Key Experimental Results¶

Main Results: Wireless Communication Network¶

Method	Grid 3×3	Grid 4×4	Grid 5×5
GSAC (ours)	Highest return + fastest adaptation	Highest	Highest
SAC-MTL	Moderate, slow adaptation	Moderate	Moderate
SAC-FT	Poor initially, requires fine-tuning	Poor	Poor
SAC-LFS	Slowest convergence	Worst	Worst

Key Findings¶

GSAC adapts rapidly within 1–30 episodes: Only a small number of target-domain trajectories are needed for deployment, far outpacing fine-tuning and training from scratch.
Scalability: From 16 to 36 agents, GSAC maintains consistently high performance.
ACR substantially reduces dimensionality: The effective input dimensionality is far smaller than the full dimensionality of the \(\kappa\)-hop neighborhood.
Efficient domain factor estimation: As few as \(T_e = 20\) trajectories suffice for accurate domain factor estimation.

Highlights & Insights¶

First provably scalable and generalizable networked MARL algorithm: Fills a significant theoretical gap in the field.
Dual value of ACR: The same causal mask identification mechanism simultaneously serves scalability (dimensionality reduction) and generalizability (domain factor isolation), yielding a remarkably unified and elegant design.
Complete theoretical chain: From causal identification → ACR approximation error → Critic convergence → Actor convergence → adaptation gap, every step is supported by finite-sample guarantees.
Causal structure as a cross-domain invariant: This insight elevates causal representation learning beyond an interpretability tool to a core mechanism for generalization.

Limitations & Future Work¶

Restricted to tabular, fully observable settings: Current experiments and theory assume discrete finite state spaces and full observability.
Strength of causal discovery assumptions: The faithfulness assumption and minimum mutual information assumption may not fully hold in practical systems.
Moderate experimental scale: Validation is limited to at most 36 agents; verification at larger scales (hundreds of agents) is absent.
Independent domain factor estimation required: The framework assumes domain factors are exogenously given or estimable from limited data; online updates may be needed for continuously shifting non-stationary environments.

vs.
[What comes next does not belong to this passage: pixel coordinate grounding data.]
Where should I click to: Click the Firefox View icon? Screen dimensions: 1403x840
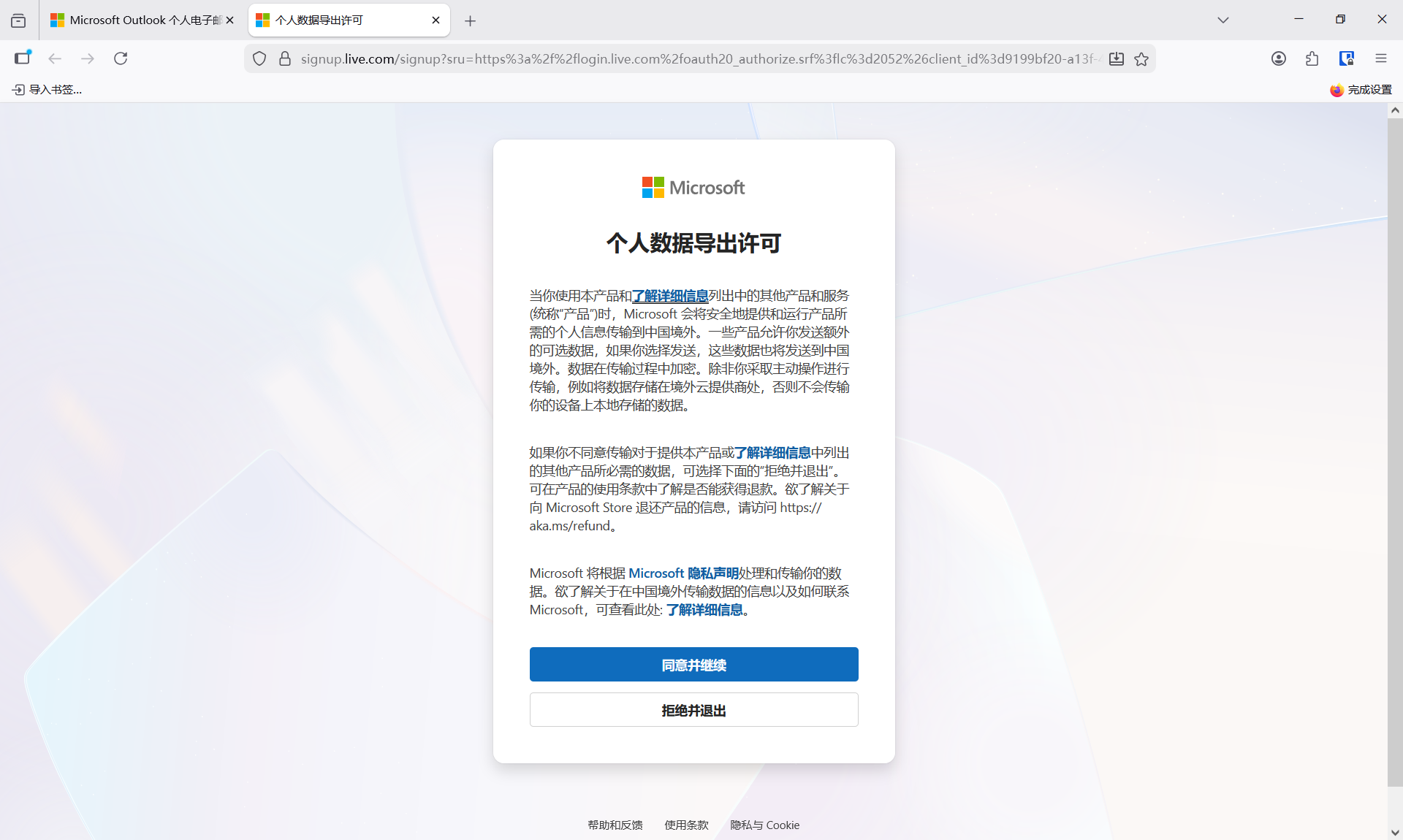(18, 20)
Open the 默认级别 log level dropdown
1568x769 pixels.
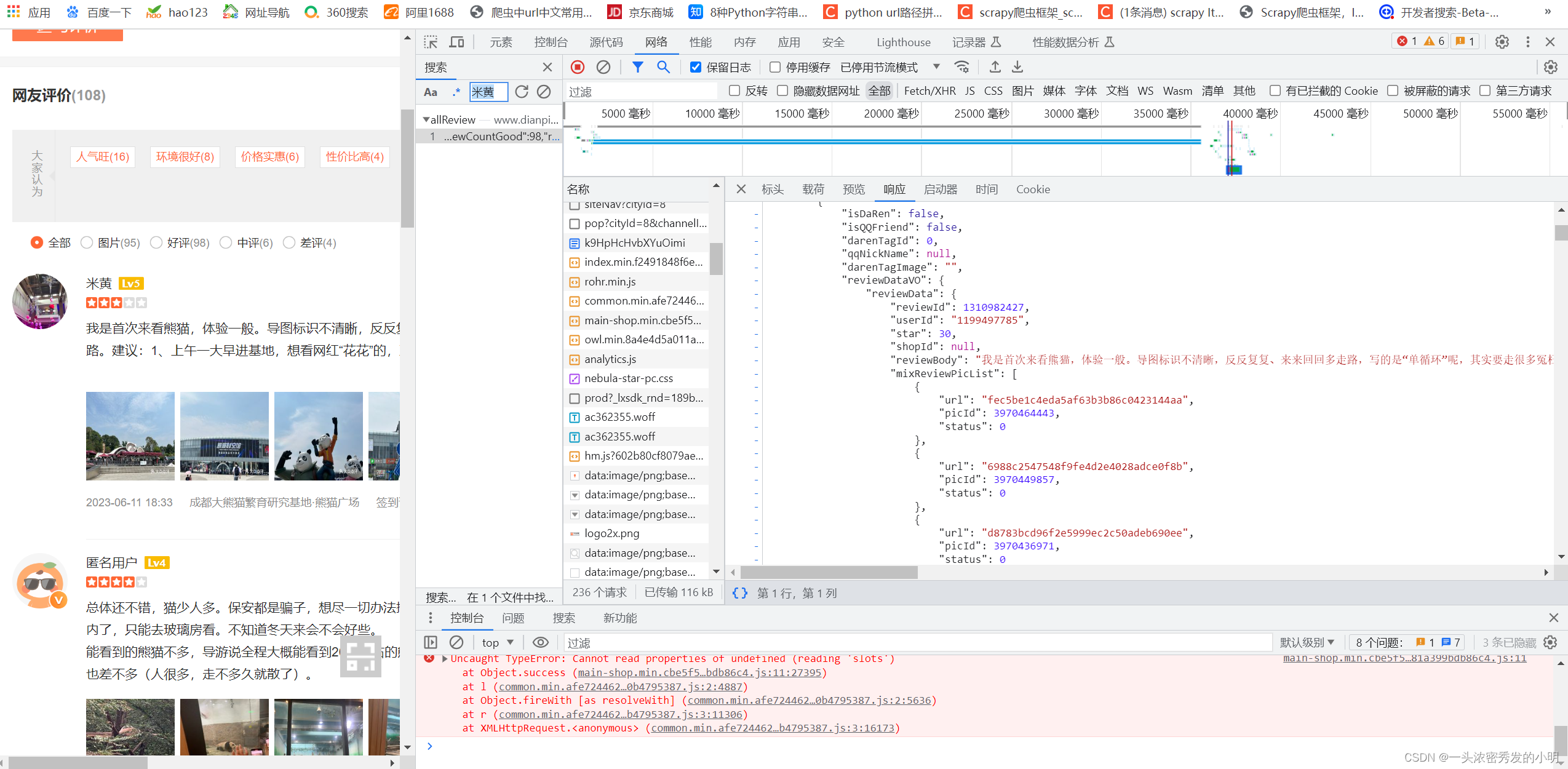pyautogui.click(x=1307, y=642)
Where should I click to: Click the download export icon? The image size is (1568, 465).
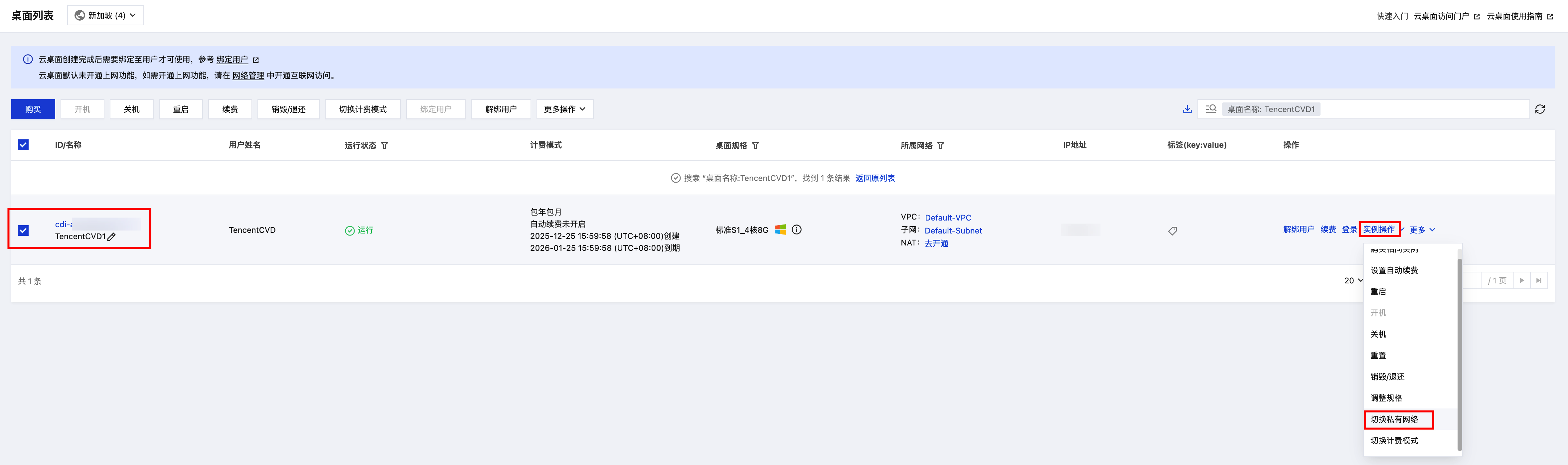coord(1187,109)
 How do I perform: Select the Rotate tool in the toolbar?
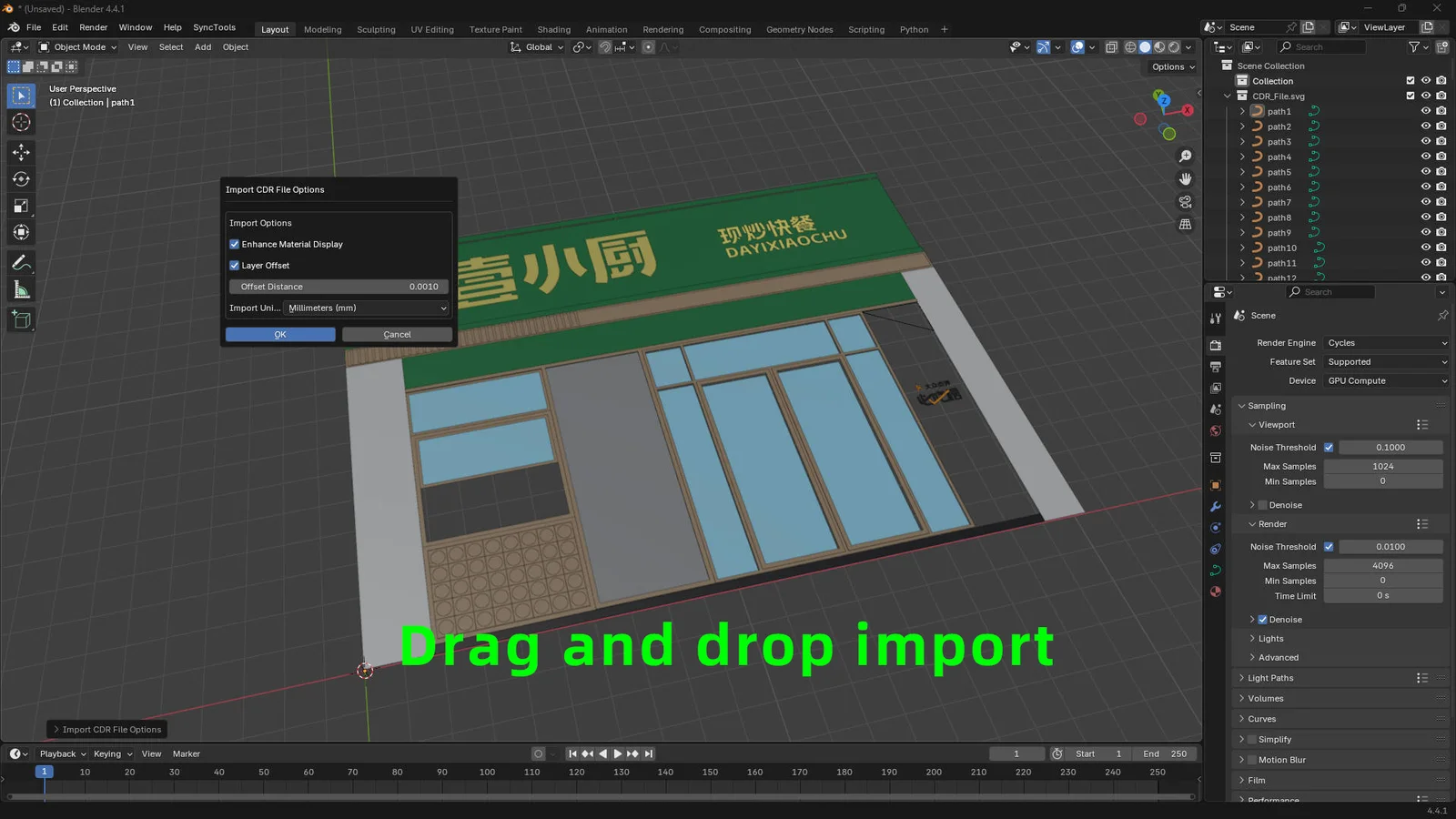(20, 179)
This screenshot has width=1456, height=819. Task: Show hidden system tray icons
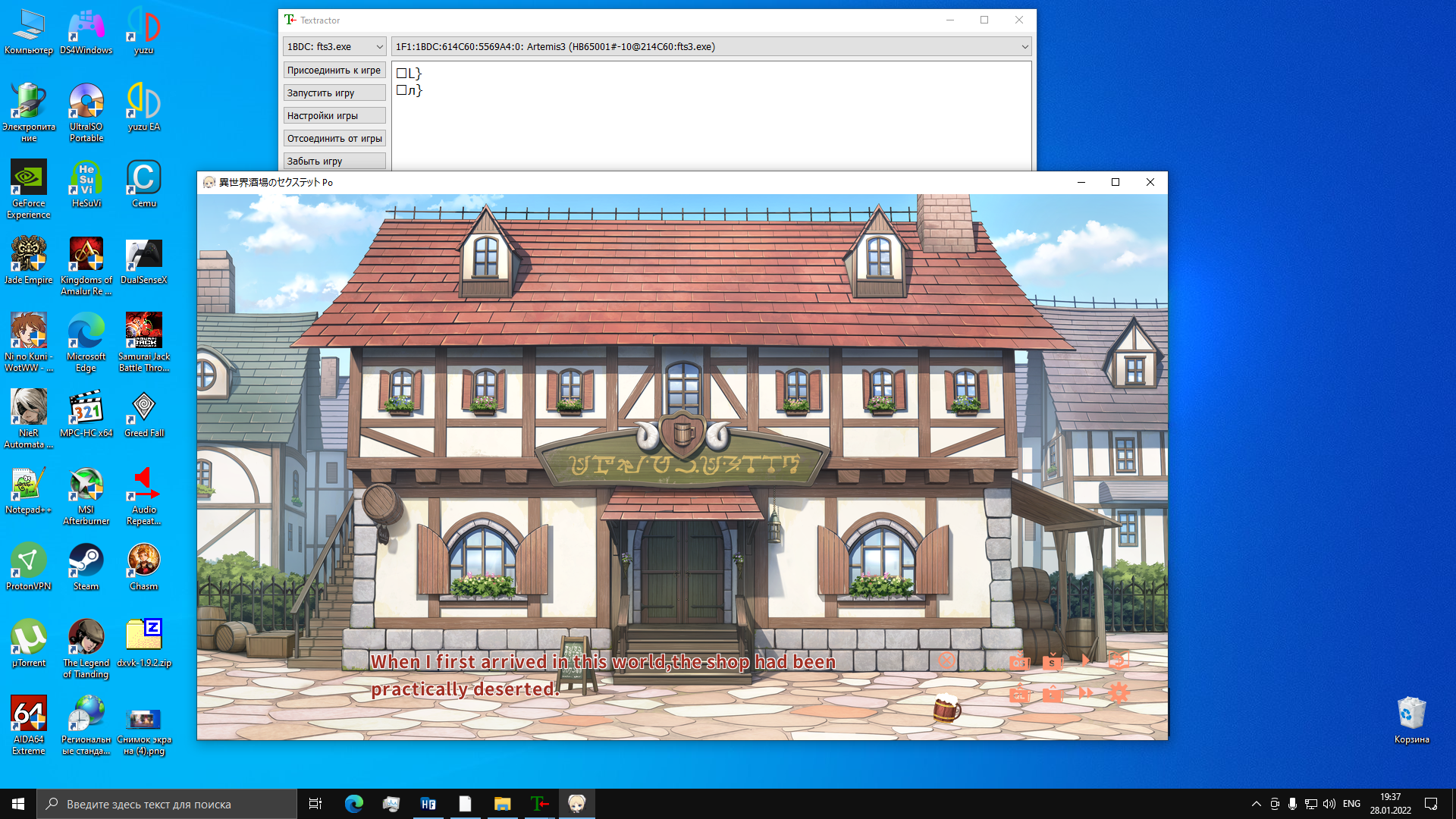[x=1256, y=804]
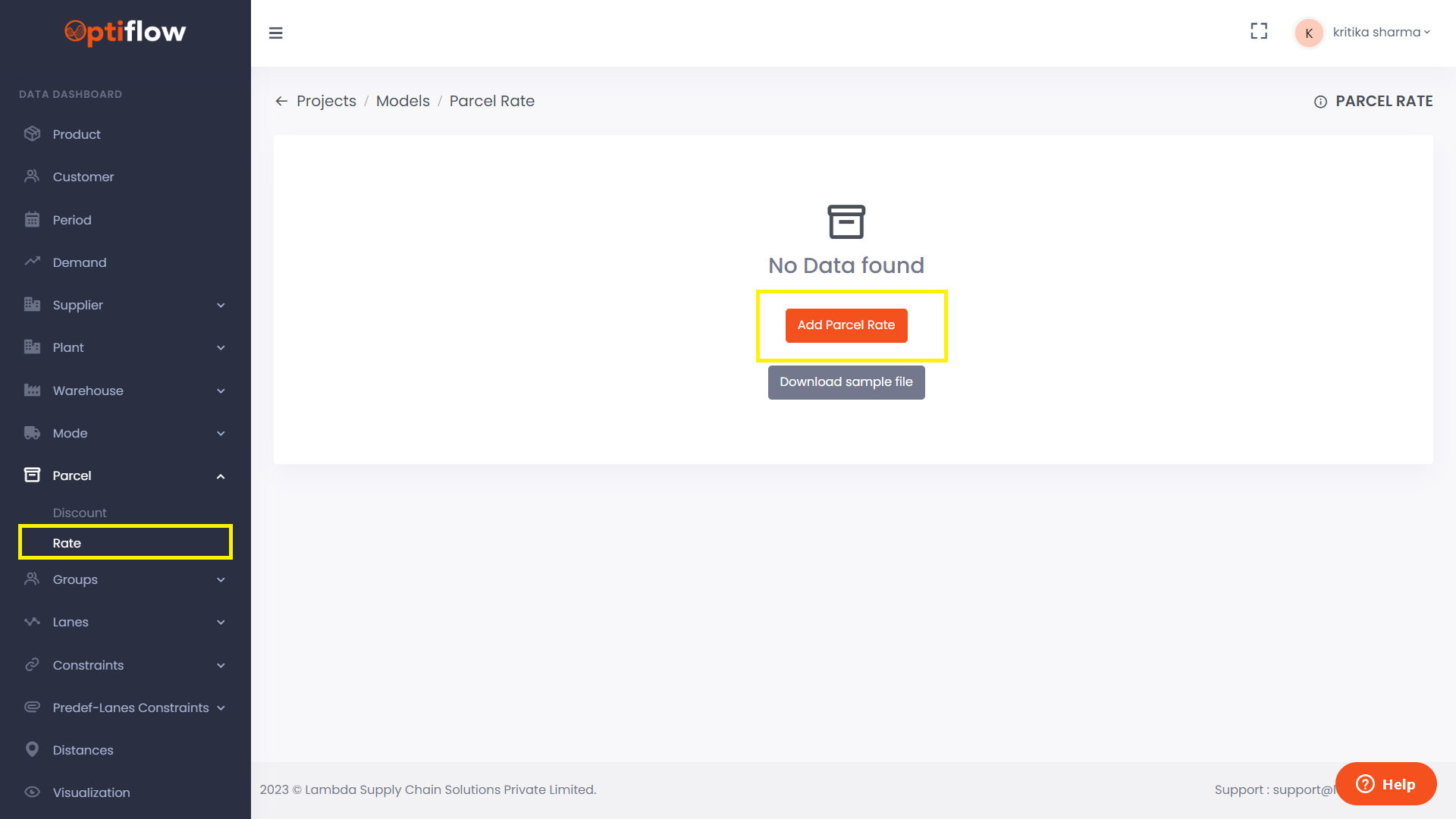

Qu et al. (2022): That work establishes the theoretical foundation for scalability in networked MARL but does not address domain generalization; this paper extends it by incorporating causal ACR and domain conditioning.
vs. single-agent domain generalization RL: Single-agent approaches (Bisimulation, CaReL, etc.) do not account for the exponential complexity introduced by multi-agent network structures.
vs. causal RL: Existing causal RL work focuses on eliminating redundant dependencies or goal conditioning, but does not address scalability in large-scale networked systems.

Rating¶

Novelty: ⭐⭐⭐⭐⭐ First work to unify causal representation learning and domain generalization in networked MARL, with significant theoretical contributions.
Experimental Thoroughness: ⭐⭐⭐ Theory is rigorous, but experiments are limited to two tabular benchmarks; empirical validation for practical applications is insufficient.